▸ **Complete the following**
A. Write out the part of the page on raw types that runs from "If you use this" to "stamps.iterator(); i.hasNext(); )", keeping every word unchanged.
B. Using the page on raw types, answer each question below on its own line, marked (i), (ii) and (iii):
(i) What is the single type parameter of the List interface?
(ii) Which section of the JLS is cited for the definition of a raw type?
(iii) What warning does the erroneous insertion of a coin into the stamp collection emit?
C. Summarize the page on raw types in two sentences.

▸ **Passage provided**
————
Item 26: Don’t use raw types(不要使用原始类型)

First, a few terms. A class or interface whose declaration has one or more type parameters is a generic class or interface [JLS, 8.1.2, 9.1.2]. For example, the List interface has a single type parameter, E, representing its element type. The full name of the interface is List<E> (read “list of E”), but people often call it List for short. Generic classes and interfaces are collectively known as generic types.

首先,介绍一些术语。声明中具有一个或多个类型参数的类或接口就是泛型类或泛型接口 [JLS, 8.1.2, 9.1.2]。例如,List 接口有一个类型参数 E,用于表示其元素类型。该接口的全名是 List<E>(读作「List of E」),但人们通常简称为 List。泛型类和泛型接口统称为泛型。

Each generic type defines a set of parameterized types, which consist of the class or interface name followed by an angle-bracketed list of actual type parameters corresponding to the generic type’s formal type parameters [JLS, 4.4, 4.5]. For example, List<String> (read “list of string”) is a parameterized type representing a list whose elements are of type String. (String is the actual type parameter corresponding to the formal type parameter E.)

每个泛型定义了一组参数化类型,这些参数化类型包括类名或接口名,以及带尖括号的参数列表,参数列表是与泛型的形式类型参数相对应的实际类型 [JLS, 4.4, 4.5]。例如,List<String>(读作「List of String」)是一个参数化类型,表示元素类型为 String 类型的 List。(String 是与形式类型参数 E 对应的实际类型参数。)

Finally, each generic type defines a raw type, which is the name of the generic type used without any accompanying type parameters [JLS, 4.8]. For example, the raw type corresponding to List<E> is List. Raw types behave as if all of the generic type information were erased from the type declaration. They exist primarily for compatibility with pre-generics code.

最后,每个泛型都定义了一个原始类型,它是没有任何相关类型参数的泛型的名称 [JLS, 4.8]。例如,List<E> 对应的原始类型是 List。原始类型的行为就好像所有泛型信息都从类型声明中删除了一样。它们的存在主要是为了与之前的泛型代码兼容。

Before generics were added to Java, this would have been an exemplary collection declaration. As of Java 9, it is still legal, but far from exemplary:

在将泛型添加到 Java 之前,这是一个典型的集合声明。就 Java 9 而言,它仍然是合法的,但不应效仿:

// Raw collection type - don't do this!
// My stamp collection. Contains only Stamp instances.
private final Collection stamps = ... ;

If you use this declaration today and then accidentally put a coin into your stamp collection, the erroneous insertion compiles and runs without error (though the compiler does emit a vague warning):

如果你今天使用这个声明,然后意外地将 coin 放入 stamp 集合中,这一错误的插入依然能够编译并没有错误地运行(尽管编译器确实发出了模糊的警告):

// Erroneous insertion of coin into stamp collection
stamps.add(new Coin( ... )); // Emits "unchecked call" warning

You don’t get an error until you try to retrieve the coin from the stamp collection:

直到从 stamp 集合中获取 coin 时才会收到错误提示:

// Raw iterator type - don't do this!
for (Iterator i = stamps.iterator(); i.hasNext(); )
————
[Target position records]
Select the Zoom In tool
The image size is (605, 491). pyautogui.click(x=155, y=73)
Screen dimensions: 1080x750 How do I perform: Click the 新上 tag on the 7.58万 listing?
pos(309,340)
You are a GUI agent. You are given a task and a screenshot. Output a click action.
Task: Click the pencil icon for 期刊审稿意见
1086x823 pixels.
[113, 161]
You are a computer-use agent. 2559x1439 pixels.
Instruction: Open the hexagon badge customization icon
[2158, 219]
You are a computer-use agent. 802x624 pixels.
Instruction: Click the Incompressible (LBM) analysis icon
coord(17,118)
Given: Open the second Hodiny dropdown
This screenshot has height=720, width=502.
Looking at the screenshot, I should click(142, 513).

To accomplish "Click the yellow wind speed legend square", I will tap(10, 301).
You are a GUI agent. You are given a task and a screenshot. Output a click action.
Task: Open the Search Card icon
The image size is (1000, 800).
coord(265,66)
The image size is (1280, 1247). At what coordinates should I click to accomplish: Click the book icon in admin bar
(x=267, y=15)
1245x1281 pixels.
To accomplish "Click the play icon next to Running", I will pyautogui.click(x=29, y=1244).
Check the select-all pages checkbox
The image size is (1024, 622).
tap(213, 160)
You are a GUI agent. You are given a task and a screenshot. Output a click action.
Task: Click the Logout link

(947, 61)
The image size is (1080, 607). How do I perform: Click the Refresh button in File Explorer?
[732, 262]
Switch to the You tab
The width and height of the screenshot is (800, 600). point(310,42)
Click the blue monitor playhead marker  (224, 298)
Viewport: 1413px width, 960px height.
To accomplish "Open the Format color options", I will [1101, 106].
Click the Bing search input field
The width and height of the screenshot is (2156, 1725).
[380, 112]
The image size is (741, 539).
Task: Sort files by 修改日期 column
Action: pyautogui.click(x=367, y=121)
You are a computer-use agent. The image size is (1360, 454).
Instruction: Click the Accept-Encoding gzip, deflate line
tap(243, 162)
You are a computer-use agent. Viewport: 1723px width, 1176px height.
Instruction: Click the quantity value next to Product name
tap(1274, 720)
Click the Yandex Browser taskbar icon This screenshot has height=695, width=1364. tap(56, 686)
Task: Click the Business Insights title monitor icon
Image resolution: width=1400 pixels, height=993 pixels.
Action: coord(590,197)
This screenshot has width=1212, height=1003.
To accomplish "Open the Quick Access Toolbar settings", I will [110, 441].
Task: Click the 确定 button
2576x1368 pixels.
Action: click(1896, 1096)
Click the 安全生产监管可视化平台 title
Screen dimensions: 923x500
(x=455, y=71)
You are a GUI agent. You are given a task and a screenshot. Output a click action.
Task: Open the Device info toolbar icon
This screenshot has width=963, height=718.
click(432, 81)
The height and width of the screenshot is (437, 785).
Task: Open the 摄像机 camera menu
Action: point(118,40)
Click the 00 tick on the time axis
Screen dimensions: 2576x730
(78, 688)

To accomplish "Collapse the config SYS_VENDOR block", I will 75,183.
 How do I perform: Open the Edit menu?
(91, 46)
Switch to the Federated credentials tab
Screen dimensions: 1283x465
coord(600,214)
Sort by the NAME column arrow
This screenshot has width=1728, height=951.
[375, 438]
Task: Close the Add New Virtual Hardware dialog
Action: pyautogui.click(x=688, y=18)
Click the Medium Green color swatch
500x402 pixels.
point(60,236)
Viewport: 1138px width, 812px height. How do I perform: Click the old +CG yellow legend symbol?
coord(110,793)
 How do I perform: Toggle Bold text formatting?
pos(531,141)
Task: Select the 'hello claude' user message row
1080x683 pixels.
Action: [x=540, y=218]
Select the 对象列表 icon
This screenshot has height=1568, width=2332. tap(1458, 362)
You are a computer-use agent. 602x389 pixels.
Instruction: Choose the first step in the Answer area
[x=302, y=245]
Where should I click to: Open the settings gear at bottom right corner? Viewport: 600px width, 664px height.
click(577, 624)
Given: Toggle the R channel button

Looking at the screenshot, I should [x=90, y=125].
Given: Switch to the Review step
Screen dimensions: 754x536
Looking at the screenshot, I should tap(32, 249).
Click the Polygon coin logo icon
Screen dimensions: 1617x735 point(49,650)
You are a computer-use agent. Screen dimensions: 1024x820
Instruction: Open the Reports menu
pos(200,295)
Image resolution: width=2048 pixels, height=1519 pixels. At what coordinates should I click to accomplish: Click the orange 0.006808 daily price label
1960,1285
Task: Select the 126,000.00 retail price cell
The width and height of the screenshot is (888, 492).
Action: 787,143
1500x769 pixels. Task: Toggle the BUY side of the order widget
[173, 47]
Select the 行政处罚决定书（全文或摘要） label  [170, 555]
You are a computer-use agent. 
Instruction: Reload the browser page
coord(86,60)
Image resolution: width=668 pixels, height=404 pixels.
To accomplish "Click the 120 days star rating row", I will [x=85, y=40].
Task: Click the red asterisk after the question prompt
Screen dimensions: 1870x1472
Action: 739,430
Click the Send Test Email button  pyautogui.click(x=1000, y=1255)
————
▸ **Solution list**
A.
If you use this declaration today and then accidentally put a coin into your stamp collection, the erroneous insertion compiles and runs without error (though the compiler does emit a vague warning):

如果你今天使用这个声明,然后意外地将 coin 放入 stamp 集合中,这一错误的插入依然能够编译并没有错误地运行(尽管编译器确实发出了模糊的警告):

// Erroneous insertion of coin into stamp collection
stamps.add(new Coin( ... )); // Emits "unchecked call" warning

You don’t get an error until you try to retrieve the coin from the stamp collection:

直到从 stamp 集合中获取 coin 时才会收到错误提示:

// Raw iterator type - don't do this!
for (Iterator i = stamps.iterator(); i.hasNext(); )

B.
(i) E
(ii) 4.8
(iii) "unchecked call"

C. A generic class or interface has one or more type parameters and defines parameterized types such as List<String>, as well as a raw type, which is the generic type's name used without type parameters and exists mainly for compatibility with pre-generics code. A raw collection declaration is still legal as of Java 9, but it lets a coin be put into a stamp collection with only a vague compiler warning, and no error appears until the coin is retrieved.